On the eve of the 2016 presidential election, former Hillary Clinton campaign lawyer Michael Sussmann sought to create an “October surprise” by feeding the FBI a bogus story claiming Donald Trump was secretly communicating with the Kremlin through a Russian bank, prosecutors charged in opening statements in Sussman’s trial in federal court.

Sussman – who was indicted in special counsel John Durham’s probe of the Obama investigation of now-debunked Trump-Russia collusion – is charged with falsely claiming he was operating merely as a private citizen rather than a campaign operative when he gave the information to the FBI.

CBS News reported that among the high-profile witnesses scheduled to testify this week in federal court in Washington, D.C., are former Clinton campaign manager Robby Mook and former Clinton campaign lawyer Marc Elias.

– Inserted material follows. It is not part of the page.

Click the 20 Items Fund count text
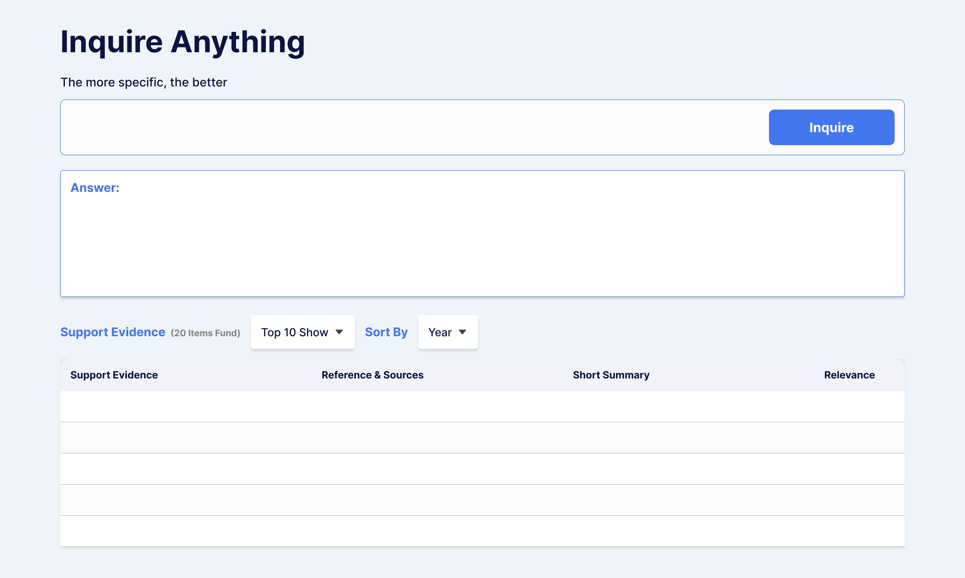[206, 333]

It was Elias who organized the fraudulent Steele “dossier” that along with the Russian Alfa Bank lie helped ignite the Obama administration’s Trump-Russia probe.

In court on Tuesday, prosecutors backed the “October surprise” claim by focusing on a Sept. 19, 2016, meeting between Sussmann and then-FBI general counsel James Baker.

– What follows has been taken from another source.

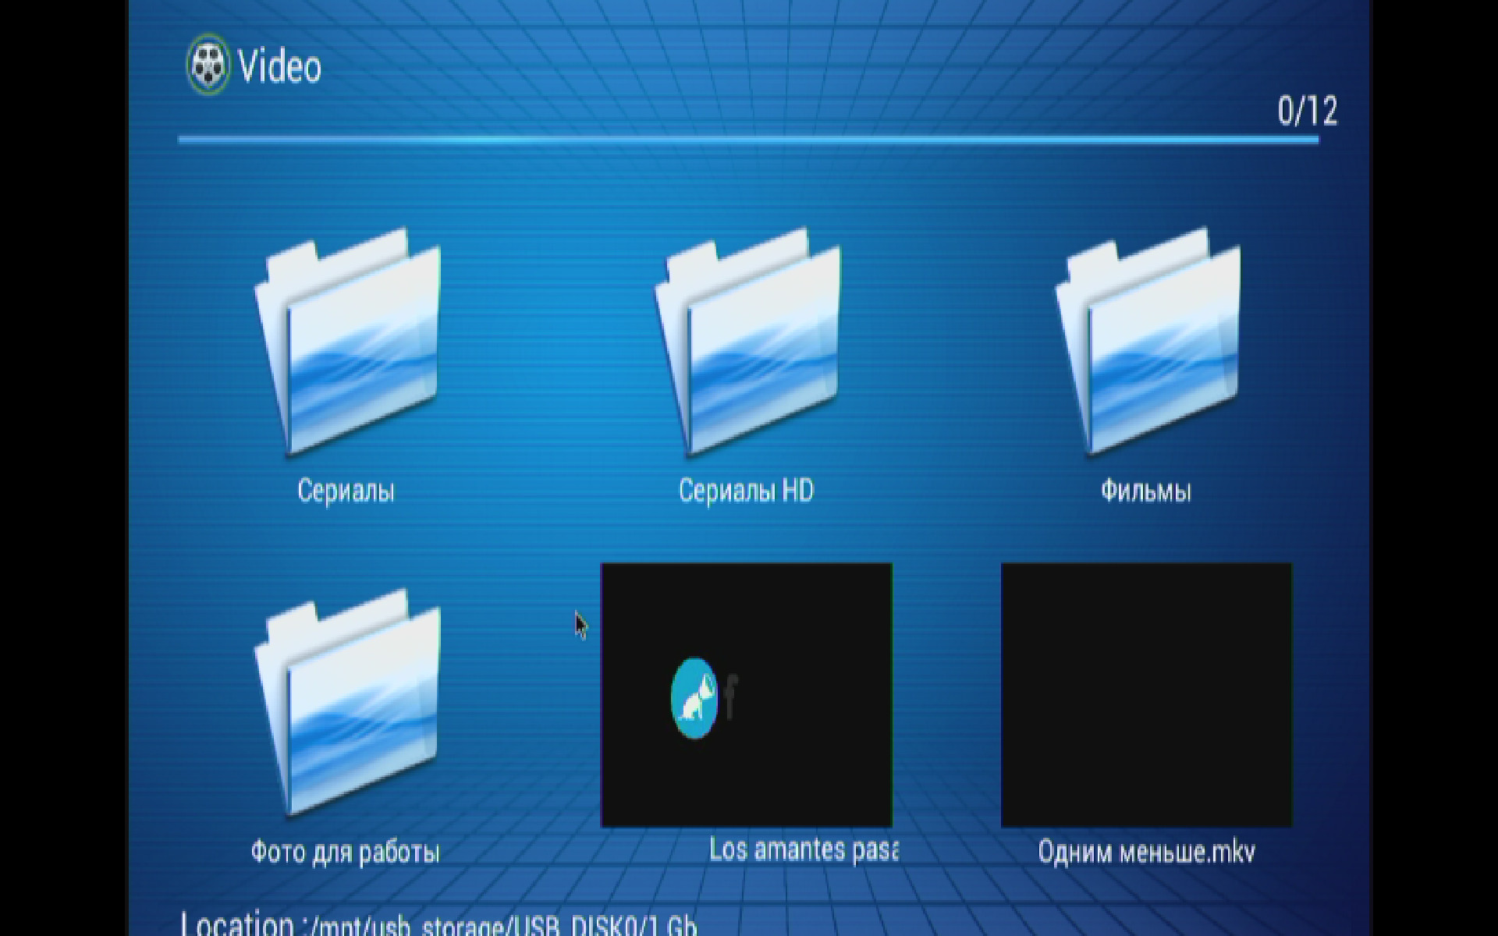Click the blue circular dog logo
This screenshot has height=936, width=1498.
(x=694, y=698)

Sussmann gave Baker  thumb drives and memos purporting to link Trump to the Russian bank.

“There was a crime in all of this: the defendant’s lie to the FBI general counsel,” said prosecutor Deborah Shaw. “Whether we hate Donald Trump or like him, we have to agree that some things have to be above politics. One of those things s our law enforcement agencies. The other is the truth.”

Sussmann’s defense shot back, CBS reported.

“You think Mr. Sussmann would throw his career away, his life away, to tell a lie to that guy,” they asked the jury, referring to Baker.

Sussmann’s defense insisted he contacted Baker to help the FBI prepare for a New York Times story on the data.

“If Michael Sussmann didn’t care about the FBI, we wouldn’t be here,” defense attorney Michael Bosworth told the jury.

He contended the charge against Sussmann is “nonsensical.”

However, one of Durham’s first witnesses, FBI special agent Scott Hellman, argued Tuesday that knowing where the data comes from “gives me context.”

“Do I think it’s real and do I trust it?”

Hellman was assigned with investigating potential ties between Trump and Alfa Bank. He said it would have mattered if he had known of the political connections the source had to the data.

“We were told very little about the information if anything at all,” he said.